REACH provides presentations and workshops across Maine, including in institutions of higher education for faculty, staff, and students. Colleges and universities are the sites of thinking, research, learning, and creative expression. They also have been the generators of knowledge – including that which is colonized. However, there is greater movement afoot for Maine colleges and universities to generate decolonized knowledge.
Faculty, staff, and students engaged in REACH educational programs seek to correct the erroneous history we all have been taught, exposing present-day oppression, and creating a more just history for our grandchildren. Some have been working to create positive change long before REACH, while others are just beginning their journey to learn about decolonization.
Maine institutions of higher learning have history and present reality to acknowledge and grapple with from the theft of Wabanaki land and massacre of Wabanaki people to conflicts when academic theories contribute to the continued colonial oppression of Native people. Repairing those harms can begin by ensuring culturally grounded support for Native students, by recruiting and retaining Native faculty and staff, by developing decolonized coursework, by the University of Maine system reinstating the Native American Tuition Waiver and Scholarship Program as it was intended, and by other colleges creating tuition waiver programs for Native students.
U-Maine campuses (UMA, UMM, UMO, USM, and UMPI), Bates, Colby, Bowdoin, and other schools are collaborating with REACH to host learning experiences about colonization and decolonization. Ongoing groups at UMO and USM focus on transforming their institutions by learning about the history and current reality of tribal-state relations, creating greater capacity to be truth tellers about the adverse impacts of colonial oppression on Native communities, and building supports to improve Native students’ experience and increase their recruitment, retention, and academic success.

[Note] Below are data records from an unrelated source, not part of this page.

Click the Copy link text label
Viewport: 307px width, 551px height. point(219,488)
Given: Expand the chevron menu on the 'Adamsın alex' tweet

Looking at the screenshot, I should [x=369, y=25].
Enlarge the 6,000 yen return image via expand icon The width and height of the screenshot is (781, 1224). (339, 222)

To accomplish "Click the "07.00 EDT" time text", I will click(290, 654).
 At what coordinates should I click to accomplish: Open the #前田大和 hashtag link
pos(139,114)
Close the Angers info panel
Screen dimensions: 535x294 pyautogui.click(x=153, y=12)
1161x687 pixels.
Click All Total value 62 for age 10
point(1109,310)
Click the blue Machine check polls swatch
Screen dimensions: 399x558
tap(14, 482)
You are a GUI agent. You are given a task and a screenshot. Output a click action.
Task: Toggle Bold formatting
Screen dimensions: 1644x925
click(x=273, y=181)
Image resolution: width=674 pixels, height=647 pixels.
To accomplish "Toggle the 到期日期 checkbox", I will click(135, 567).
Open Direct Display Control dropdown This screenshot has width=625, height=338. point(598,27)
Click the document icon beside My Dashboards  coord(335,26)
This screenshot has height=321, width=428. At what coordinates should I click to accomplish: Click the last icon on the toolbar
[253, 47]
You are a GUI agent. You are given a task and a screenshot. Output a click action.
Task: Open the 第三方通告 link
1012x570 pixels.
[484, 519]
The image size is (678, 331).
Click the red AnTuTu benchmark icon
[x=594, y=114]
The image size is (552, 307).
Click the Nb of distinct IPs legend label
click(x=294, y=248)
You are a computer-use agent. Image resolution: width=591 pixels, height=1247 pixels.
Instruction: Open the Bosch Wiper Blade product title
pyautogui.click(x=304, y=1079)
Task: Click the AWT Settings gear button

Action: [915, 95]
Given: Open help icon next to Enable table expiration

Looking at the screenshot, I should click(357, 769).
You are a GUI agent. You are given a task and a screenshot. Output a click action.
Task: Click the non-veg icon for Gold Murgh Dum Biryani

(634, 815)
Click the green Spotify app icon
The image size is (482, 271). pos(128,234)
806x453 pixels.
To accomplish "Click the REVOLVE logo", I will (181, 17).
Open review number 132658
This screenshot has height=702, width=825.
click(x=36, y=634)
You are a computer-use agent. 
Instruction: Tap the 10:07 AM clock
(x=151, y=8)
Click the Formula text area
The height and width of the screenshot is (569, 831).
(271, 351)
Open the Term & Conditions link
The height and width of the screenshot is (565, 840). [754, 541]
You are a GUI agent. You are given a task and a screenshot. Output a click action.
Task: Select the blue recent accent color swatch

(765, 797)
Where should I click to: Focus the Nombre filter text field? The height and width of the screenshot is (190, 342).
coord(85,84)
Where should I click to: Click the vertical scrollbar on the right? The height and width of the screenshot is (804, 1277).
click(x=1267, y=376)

Maine colleges and universities are recognizing their responsibility for strengthening higher education for the benefit of Native students and Wabanaki communities. They are starting with learning about and understanding the history that brought us to this point, acknowledging the harms they can repair, and leveraging their collective strengths and privileges to begin creating change by:
- Supporting new and ongoing Native American student groups;
- Reviewing (and hopefully reversing) the changes made in 2012 to the Native American Tuition Waiver and Scholarship Program;
- Creating dedicated residence hall space for Native students;
- Establishing dedicated meeting space for Native student groups;
- Making Wabanaki language class accessible to other UM campuses through distance technology;
- Networking between colleges and universities to share these innovations.